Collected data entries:
*** Begin section ***

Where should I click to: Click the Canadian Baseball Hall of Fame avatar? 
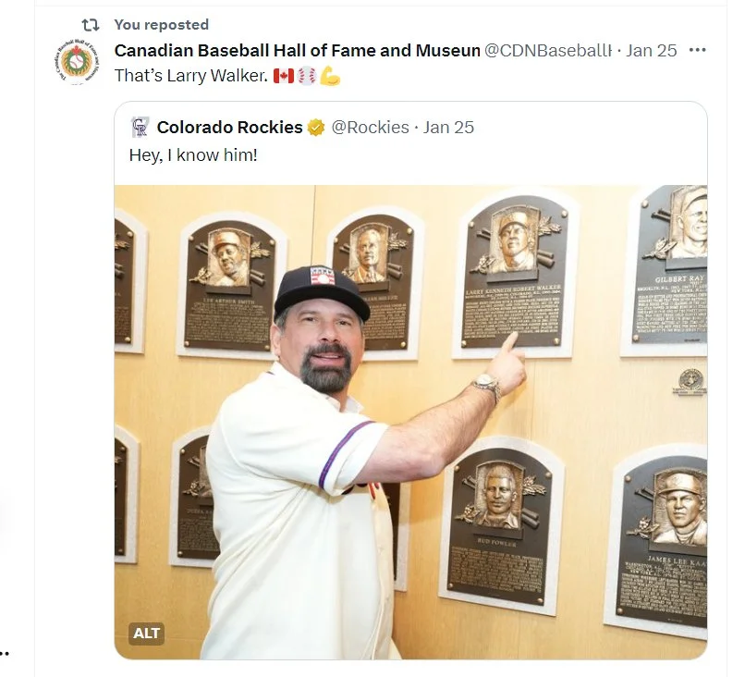point(77,62)
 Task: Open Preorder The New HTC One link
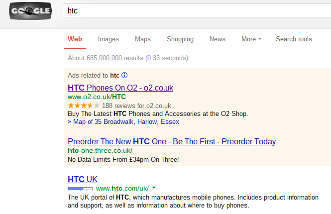click(x=172, y=141)
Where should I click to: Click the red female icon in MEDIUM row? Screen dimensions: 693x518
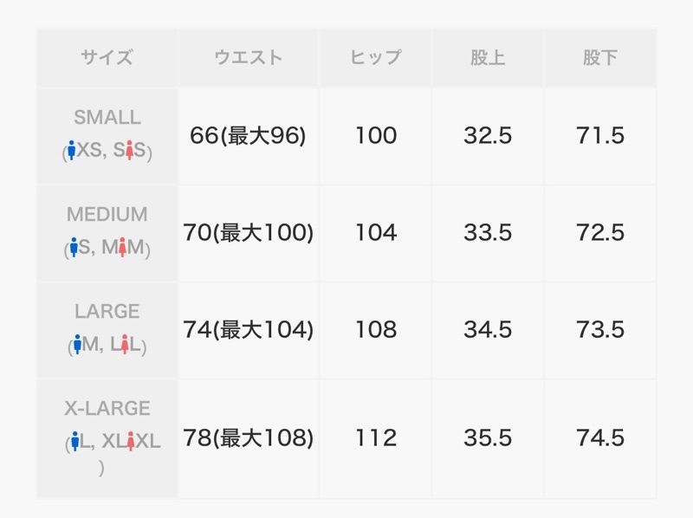[x=122, y=247]
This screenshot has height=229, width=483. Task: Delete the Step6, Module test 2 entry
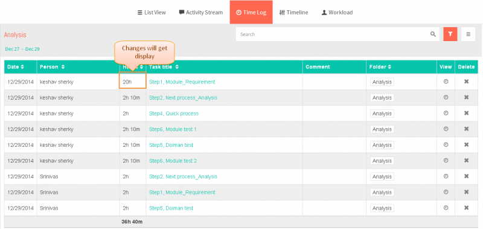(466, 160)
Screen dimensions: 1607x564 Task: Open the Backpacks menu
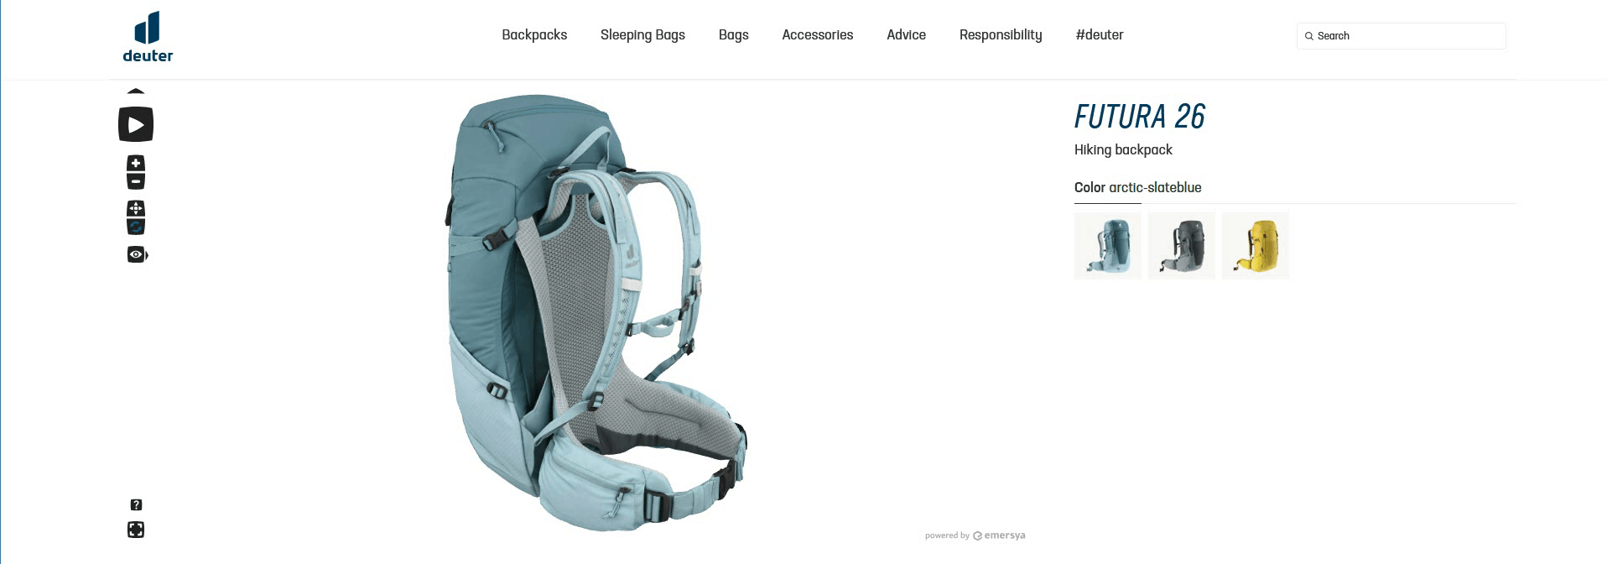(534, 34)
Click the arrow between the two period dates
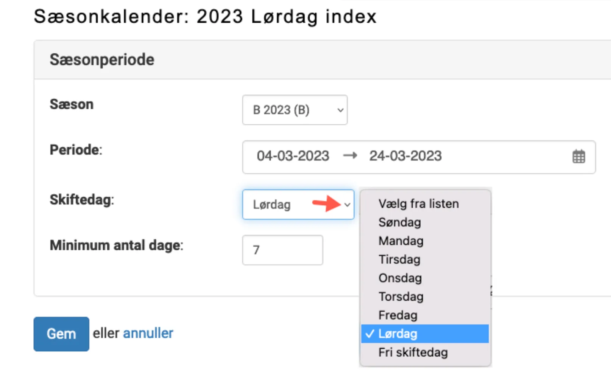611x385 pixels. 350,156
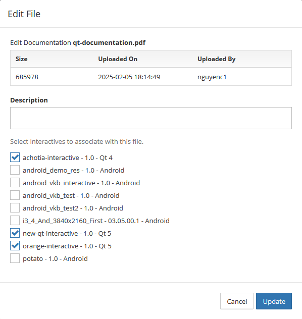
Task: Click the qt-documentation.pdf file name
Action: click(109, 42)
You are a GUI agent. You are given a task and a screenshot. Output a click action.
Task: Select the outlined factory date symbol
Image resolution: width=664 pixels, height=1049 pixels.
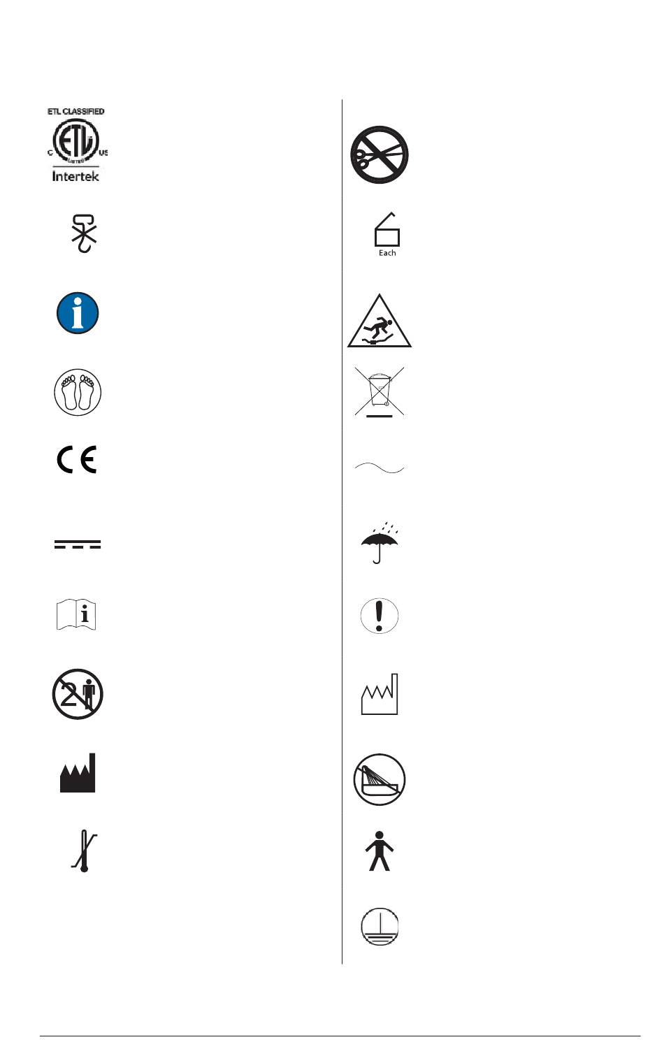380,694
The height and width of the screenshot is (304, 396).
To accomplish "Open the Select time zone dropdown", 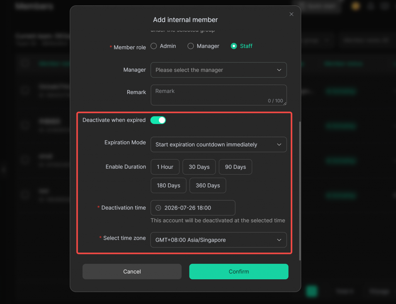I will click(218, 240).
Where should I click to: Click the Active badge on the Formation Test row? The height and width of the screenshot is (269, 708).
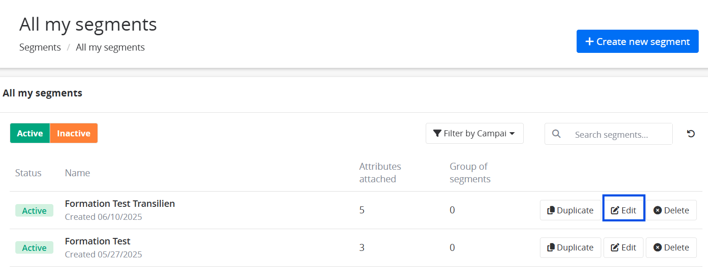pyautogui.click(x=34, y=248)
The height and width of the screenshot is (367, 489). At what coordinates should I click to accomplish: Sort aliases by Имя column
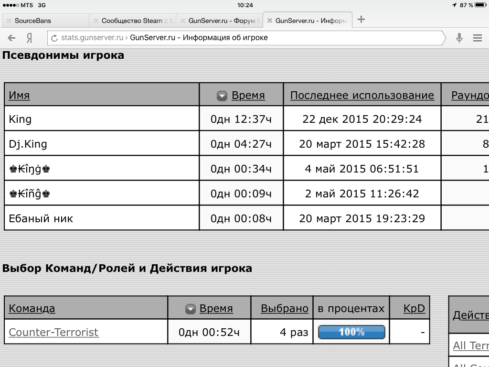19,96
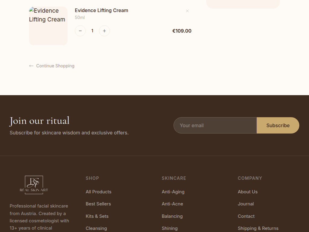The width and height of the screenshot is (309, 232).
Task: Open the Journal link
Action: tap(246, 204)
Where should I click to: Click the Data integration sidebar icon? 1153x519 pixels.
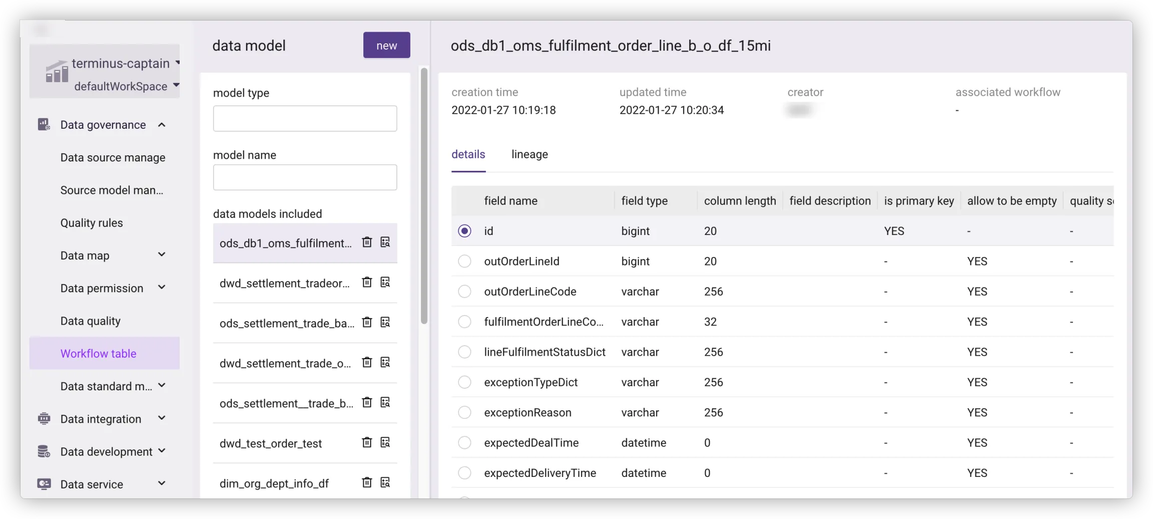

*** End section ***

(Directions)
Write the lines out again exactly, beginning at the one containing "Where should I click to: Click the Active" and ending with the last line of the entries, but without any pictures.

(Reply to the task)
Where should I click to: Click the Active badge on the Formation Test row? The height and width of the screenshot is (269, 708).
pyautogui.click(x=34, y=248)
The height and width of the screenshot is (367, 489). At what coordinates should I click to accomplish: Sort aliases by Имя column
19,96
The width and height of the screenshot is (309, 232).
Task: Open the Journal link
Action: tap(246, 204)
Where should I click to: Click the Data integration sidebar icon? 1153x519 pixels.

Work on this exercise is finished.